By Christopher Rosen
September 14, 2017 at 07:11 PM EDT

Martin Scorsese, who directed the late Frank Vincent in three films, is paying tribute to the famed onscreen tough guy who died Wednesday at age 80.

“Frank Vincent was someone I could count on. He was a natural who was at ease in front of the camera — on a set or on a stage. He made it look easy in all respects,” Scorsese said in a statement. “He was genuine.”

Vincent started acting in the mid-1970s and was a longtime friend of frequent Scorsese collaborator Joe Pesci. The New Jersey native’s first Scorsese film was 1980’s Raging Bull, followed by Goodfellas in 1990, and Casino in 1995.
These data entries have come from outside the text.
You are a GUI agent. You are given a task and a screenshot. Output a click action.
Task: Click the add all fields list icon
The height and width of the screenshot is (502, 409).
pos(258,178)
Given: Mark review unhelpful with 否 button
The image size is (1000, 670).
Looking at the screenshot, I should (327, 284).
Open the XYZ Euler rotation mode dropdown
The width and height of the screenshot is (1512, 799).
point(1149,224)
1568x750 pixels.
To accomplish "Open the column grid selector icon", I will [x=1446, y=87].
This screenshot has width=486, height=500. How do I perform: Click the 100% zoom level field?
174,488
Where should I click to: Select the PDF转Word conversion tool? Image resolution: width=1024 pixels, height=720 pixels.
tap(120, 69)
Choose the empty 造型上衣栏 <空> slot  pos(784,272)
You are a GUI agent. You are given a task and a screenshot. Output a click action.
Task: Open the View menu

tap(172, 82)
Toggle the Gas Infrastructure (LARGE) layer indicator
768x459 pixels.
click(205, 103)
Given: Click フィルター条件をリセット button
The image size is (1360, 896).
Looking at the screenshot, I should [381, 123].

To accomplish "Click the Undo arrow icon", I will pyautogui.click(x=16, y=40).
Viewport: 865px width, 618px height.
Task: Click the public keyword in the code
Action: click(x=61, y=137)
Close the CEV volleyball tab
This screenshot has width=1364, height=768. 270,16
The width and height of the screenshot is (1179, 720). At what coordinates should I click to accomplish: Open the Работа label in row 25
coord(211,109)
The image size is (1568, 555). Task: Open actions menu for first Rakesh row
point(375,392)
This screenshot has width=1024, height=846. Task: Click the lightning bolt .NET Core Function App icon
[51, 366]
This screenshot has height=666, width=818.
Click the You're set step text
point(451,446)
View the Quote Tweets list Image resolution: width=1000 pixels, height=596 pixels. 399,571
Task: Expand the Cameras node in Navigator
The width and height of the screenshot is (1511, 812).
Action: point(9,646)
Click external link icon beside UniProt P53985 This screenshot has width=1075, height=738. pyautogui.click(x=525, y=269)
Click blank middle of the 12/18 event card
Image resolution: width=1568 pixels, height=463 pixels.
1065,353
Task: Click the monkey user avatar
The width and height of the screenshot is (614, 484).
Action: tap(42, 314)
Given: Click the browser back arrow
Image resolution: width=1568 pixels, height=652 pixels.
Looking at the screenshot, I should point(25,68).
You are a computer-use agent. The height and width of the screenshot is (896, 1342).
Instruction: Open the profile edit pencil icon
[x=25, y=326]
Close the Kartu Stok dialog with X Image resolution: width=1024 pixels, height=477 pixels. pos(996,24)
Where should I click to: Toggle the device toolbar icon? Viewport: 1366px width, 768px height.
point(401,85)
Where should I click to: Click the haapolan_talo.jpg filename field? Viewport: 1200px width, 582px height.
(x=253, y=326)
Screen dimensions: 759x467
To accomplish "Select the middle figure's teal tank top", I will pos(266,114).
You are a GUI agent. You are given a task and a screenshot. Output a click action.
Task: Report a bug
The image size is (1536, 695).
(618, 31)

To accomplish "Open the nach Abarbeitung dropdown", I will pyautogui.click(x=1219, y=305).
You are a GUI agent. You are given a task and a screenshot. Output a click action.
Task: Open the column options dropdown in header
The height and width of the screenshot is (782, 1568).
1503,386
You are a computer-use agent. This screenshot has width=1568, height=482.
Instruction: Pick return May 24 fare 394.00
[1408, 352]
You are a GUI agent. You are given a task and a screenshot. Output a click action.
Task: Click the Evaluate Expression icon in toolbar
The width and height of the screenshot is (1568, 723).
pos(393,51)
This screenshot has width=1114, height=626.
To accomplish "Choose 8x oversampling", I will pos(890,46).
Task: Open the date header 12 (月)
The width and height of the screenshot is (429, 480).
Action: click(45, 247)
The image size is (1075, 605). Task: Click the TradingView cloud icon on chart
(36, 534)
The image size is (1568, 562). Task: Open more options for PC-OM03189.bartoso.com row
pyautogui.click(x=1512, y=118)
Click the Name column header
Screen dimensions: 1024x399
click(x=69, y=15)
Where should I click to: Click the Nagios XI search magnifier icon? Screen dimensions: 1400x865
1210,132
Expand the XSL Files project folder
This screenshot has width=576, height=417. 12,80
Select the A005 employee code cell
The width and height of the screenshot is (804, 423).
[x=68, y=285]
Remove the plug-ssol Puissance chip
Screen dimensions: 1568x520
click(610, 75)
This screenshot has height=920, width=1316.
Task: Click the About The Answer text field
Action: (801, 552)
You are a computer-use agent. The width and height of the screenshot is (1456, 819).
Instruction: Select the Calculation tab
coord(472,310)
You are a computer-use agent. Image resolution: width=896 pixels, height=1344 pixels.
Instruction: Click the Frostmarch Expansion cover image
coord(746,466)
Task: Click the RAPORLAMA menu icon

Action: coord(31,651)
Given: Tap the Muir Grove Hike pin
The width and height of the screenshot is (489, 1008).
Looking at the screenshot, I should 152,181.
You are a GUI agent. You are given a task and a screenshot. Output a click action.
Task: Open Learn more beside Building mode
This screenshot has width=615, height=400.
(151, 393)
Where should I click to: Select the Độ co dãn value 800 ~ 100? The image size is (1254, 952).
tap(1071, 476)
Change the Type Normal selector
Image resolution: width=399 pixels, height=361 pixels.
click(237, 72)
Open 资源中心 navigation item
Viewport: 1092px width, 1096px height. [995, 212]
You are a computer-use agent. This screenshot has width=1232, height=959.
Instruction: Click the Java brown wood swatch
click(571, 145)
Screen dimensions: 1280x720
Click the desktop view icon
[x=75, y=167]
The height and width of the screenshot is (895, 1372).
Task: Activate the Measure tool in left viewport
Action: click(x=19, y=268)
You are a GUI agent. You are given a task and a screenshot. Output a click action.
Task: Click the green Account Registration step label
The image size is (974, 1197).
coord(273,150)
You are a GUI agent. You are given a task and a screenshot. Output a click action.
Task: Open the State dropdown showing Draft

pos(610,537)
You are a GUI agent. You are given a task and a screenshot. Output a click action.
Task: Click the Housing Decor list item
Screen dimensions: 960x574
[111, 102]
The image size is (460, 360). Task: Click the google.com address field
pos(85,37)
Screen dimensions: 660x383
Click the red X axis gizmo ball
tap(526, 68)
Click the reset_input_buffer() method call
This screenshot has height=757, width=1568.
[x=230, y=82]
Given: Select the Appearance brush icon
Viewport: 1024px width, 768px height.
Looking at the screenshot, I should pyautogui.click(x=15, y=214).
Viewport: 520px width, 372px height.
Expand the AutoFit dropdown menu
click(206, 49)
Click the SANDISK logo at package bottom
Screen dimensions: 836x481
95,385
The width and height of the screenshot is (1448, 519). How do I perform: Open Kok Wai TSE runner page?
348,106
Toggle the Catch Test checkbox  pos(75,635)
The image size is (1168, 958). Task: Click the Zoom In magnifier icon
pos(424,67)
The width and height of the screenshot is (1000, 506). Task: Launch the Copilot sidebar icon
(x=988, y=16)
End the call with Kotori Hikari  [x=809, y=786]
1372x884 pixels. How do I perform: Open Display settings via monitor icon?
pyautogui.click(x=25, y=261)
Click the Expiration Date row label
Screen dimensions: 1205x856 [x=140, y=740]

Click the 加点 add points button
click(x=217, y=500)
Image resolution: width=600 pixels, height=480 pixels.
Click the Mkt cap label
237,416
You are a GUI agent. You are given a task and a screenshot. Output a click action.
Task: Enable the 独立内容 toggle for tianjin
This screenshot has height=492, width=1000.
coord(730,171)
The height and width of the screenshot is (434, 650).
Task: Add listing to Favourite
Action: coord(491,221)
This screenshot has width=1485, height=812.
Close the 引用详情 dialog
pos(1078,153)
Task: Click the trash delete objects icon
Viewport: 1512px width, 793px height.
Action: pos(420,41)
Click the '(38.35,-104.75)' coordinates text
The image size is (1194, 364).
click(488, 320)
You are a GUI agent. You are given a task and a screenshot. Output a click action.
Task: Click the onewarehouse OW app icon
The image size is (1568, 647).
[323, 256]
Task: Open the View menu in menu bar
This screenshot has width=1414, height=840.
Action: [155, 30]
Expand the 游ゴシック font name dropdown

“We worked together on three pictures, each time with his old partner Joe Pesci, and I always marveled at his genius for improvisation,” Scorsese added. “He was a hard-working actor, he understood the world we were portraying so well that he really didn’t appear to be acting at all. I will always marvel at his artistry, and consider myself lucky to have had the chance to work with him and to know him.”

Of the three films Vincent made with Scorsese, it’s Goodfellas that provided the veteran star with his juiciest role. As Billy Batts, a gangster who crosses paths with Pesci’s Tommy DeVito, Robert De Niro’s Jimmy Conway, and Ray Liotta’s Henry Hill, Vincent cast a large shadow over his scenes with a profane energy only matched by Pesci. (Batts’ classic taut, “go get your f—ing shine box,” remains an oft-repeated zinger to this day.)

Said Vincent of Scorsese in a 2011 interview, “Marty has a knack for … picking people who are really not that well known and to develop them as actors. Joe Pesci and I had the chemistry anyway, from playing together for years. Marty used it three times: He used it [in Raging Bull], he used it in Casino, and he used it in Goodfellas. It was quite a nice thing for us because it brought us into the film business. And we had to learn pretty fast how to do it and what to do.”